#### [Set problem]
Rewrite the listing below, replacing each occurrence of "Screen dimensions" with "Display size" and leaving every other character unchanged.

-- start of Excerpted records --

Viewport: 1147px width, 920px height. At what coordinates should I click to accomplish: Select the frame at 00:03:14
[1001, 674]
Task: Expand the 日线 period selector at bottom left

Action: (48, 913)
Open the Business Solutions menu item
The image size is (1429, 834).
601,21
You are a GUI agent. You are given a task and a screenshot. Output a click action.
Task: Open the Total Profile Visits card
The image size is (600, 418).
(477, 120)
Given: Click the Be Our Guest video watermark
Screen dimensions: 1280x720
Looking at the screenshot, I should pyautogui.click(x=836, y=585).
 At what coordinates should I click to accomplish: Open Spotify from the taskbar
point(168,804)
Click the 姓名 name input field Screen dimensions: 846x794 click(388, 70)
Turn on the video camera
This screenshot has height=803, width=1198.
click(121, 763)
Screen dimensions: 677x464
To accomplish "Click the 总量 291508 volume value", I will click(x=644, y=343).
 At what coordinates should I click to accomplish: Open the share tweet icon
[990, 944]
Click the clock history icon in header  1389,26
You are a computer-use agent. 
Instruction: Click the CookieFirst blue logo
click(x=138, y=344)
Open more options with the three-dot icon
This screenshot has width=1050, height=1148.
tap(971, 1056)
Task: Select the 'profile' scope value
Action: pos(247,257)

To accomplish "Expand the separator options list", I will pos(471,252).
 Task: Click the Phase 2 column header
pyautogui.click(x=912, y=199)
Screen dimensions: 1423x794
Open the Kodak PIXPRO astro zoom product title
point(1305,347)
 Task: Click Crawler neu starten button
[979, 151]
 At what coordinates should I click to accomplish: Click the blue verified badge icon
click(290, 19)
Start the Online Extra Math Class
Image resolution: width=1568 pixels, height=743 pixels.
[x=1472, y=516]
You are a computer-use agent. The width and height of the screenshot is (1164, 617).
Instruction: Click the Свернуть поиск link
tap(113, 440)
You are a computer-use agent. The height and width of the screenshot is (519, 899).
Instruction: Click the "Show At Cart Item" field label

-- end of Excerpted records --

#### [Expected output]
Viewport: 1147px width, 920px height. At what coordinates should I click to accomplish: Select the frame at 00:03:14
[1001, 674]
Task: Expand the 日线 period selector at bottom left

Action: (48, 913)
Open the Business Solutions menu item
The image size is (1429, 834).
601,21
You are a GUI agent. You are given a task and a screenshot. Output a click action.
Task: Open the Total Profile Visits card
The image size is (600, 418).
(477, 120)
Given: Click the Be Our Guest video watermark
Display size: 1280x720
Looking at the screenshot, I should pyautogui.click(x=836, y=585).
 At what coordinates should I click to accomplish: Open Spotify from the taskbar
point(168,804)
Click the 姓名 name input field Display size: 846x794 click(388, 70)
Turn on the video camera
This screenshot has height=803, width=1198.
click(121, 763)
Display size: 677x464
To accomplish "Click the 总量 291508 volume value", I will click(x=644, y=343).
 At what coordinates should I click to accomplish: Open the share tweet icon
[990, 944]
Click the clock history icon in header  1389,26
You are a computer-use agent. 
Instruction: Click the CookieFirst blue logo
click(x=138, y=344)
Open more options with the three-dot icon
This screenshot has width=1050, height=1148.
tap(971, 1056)
Task: Select the 'profile' scope value
Action: pos(247,257)

To accomplish "Expand the separator options list", I will pos(471,252).
 Task: Click the Phase 2 column header
pyautogui.click(x=912, y=199)
Display size: 1423x794
Open the Kodak PIXPRO astro zoom product title
point(1305,347)
 Task: Click Crawler neu starten button
[979, 151]
 At what coordinates should I click to accomplish: Click the blue verified badge icon
click(290, 19)
Start the Online Extra Math Class
Image resolution: width=1568 pixels, height=743 pixels.
[x=1472, y=516]
You are a computer-use agent. The width and height of the screenshot is (1164, 617).
Instruction: Click the Свернуть поиск link
tap(113, 440)
You are a computer-use agent. The height and width of the screenshot is (519, 899).
Instruction: Click the "Show At Cart Item" field label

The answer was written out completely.